Тем, помнится, было три, но я запомнил только одну, поскольку именно ее и намеревался писать на экзамене: «ОТЕЧЕСТВЕННАЯ ВОЙНА 1812 ГОДА В ПРОИЗВЕДЕНИЯХ РУССКИХ КЛАССИКОВ». И вечером уселся на кухне, чтобы просмотреть Толстого. А летом электричества в Костроме вообще не было – его подавали только в госпитали, больницы, на производства и в учреждения. Поэтому все обходились светильниками – в блюдце наливалось льняное масло, в него окунался фитилек из разлохмаченных ниток, который отделялся от масла кусочком сырой картошки.
Горел дрожащий огонек, я читал, Софья Владимировна где-то что-то сторожила, в доме – а была уже ночь – стояла мертвая тишина, и я не заметил, как заснул.
Сколько я спал, не знаю, но когда я, не шевельнувшись, открыл глаза, то напротив себя, на столе рядом со светильником увидел огромную мерзкую крысу. Вероятно, она позарилась на масло и кусочек картофелины, но мне было не до размышлений.
Я медленно поднимал кулак, чтобы одним ударом покончить с этой гадиной, отравлявшей жизнь Софье Владимировне. Поднимал осторожно, чтобы не спугнуть крысу, а когда поднял до исходной позиции, подумал, что в меня брызнут остатки этого чудовища, и крепко зажмурился перед ударом.

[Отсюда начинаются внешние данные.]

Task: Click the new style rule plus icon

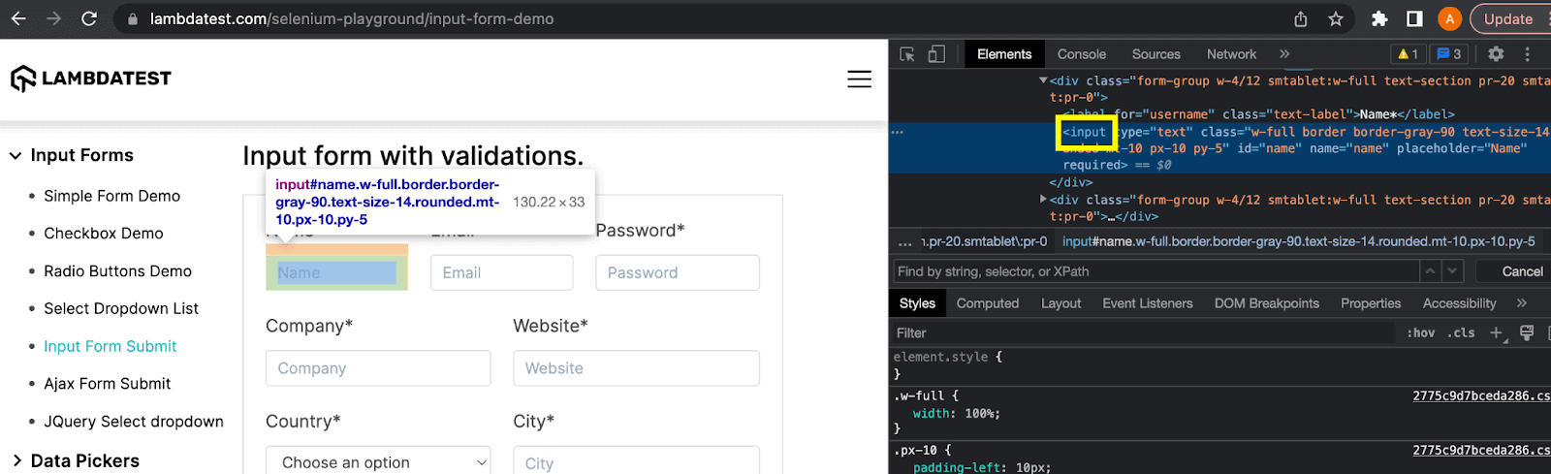Action: coord(1496,332)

И изо всех сил саданул кулаком по светильнику. Раздался звон разбитого блюдечка, и свет погас.
Свет погас, а руку к утру разнесло до размера кувалды. И ныла она, проклятая, от пальцев до плеча.
Полковник хохотал до слез, когда я ему поведал эту горестную историю. Ей-богу, если бы не свойственная ему смешливость и добродушие, я не был бы допущен к экзаменам. А он, отхохотавшись, вытер слезы и сказал:
– Заменим устным. Расскажи нам, что ты намеревался написать в своем сочинении.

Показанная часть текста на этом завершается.